I'm not putting the blame on the LBS, because we would never blow up our families,and we would try anything before splitting up the family and even then, we would be as correct as possible about it. What I mean is that I now know about stuff like codependency and conflict avoidant and although my H totally was both of these, I was to a certain extent, as well. Put the two of us together and there's going to be a difficult relationship eventually, especially once life becomes more stressful because of kids, investments, jobs, deaths, what ever.

I do think that my H chose me because I was perfect for his FOO issues. I mean he chose me subconsciously, he's not aware of having FOO issues. However, I have them, too, and I believe I enabled much of his bad behaviour for years, and the more I did to cover up his weaknesses, the worse he got, but I kept working harder, controlling more, fixing everything. I now know that this was a weakness in me that needs resolving. I have been working on it, mainly, as others have said, because I refuse to be in a relationship like I had with my H again.

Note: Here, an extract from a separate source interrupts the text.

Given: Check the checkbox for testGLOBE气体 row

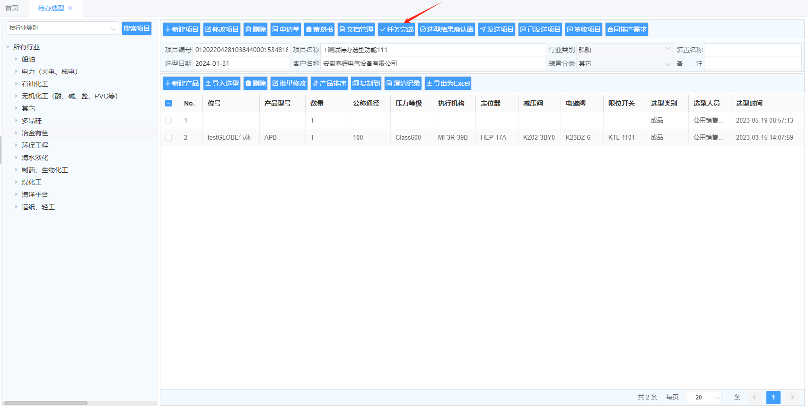Looking at the screenshot, I should point(168,137).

Our marriage was not difficult at first, but that was probably because I smoothed everything over, idolized him, fluttered around him and made him feel like a star. Once I started doing everything for our family, I was exhausted and resentful and stopped providing him with that attention. I didn't do it on purpose, it just developed. I can see now that my H's 'fire' had started inside him before we met. My fluttering kept it under control. Once I stopped idolizing him because honestly, he became such a disappointment, the fire started growing. Then when his parents died within a year of each other, my oldest went off to college abroad, he lost interest in our business and it became a giant financial problem, then his sister died, and OW arrived one month later. I think the fire got out of control because I stopped feeding his ego. I'm not saying that I should have carried on, I'm just saying that I probably managed to keep his crisis at bay for years and hence the 30 years together before BD.

My part in the crisis, is that I was immature and brought my own issues to the relationship, otherwise I would never have married a boy-man or accepted his lazy, financially irresponsible ways. I am working on why I was like this. I don't ever want to be with an immature man again, but I'm still worried that I would not know the difference.

Anyway, as far as my situation is concerned, I do think that the dynamic of our marriage combined with some major external stresses lead to the crisis taking off. If I had done things differently could I have avoided my H going into a major MLC? Possibly, but I was complete unaware of what I was doing so I doubt it. I was attracted to my H for the wrong reasons and that is something that is just mine to deal with. I have been working on this with my IC since BD. It's a long process as it's very hard to change the damaging behaviour that can be instilled on us by our FOO.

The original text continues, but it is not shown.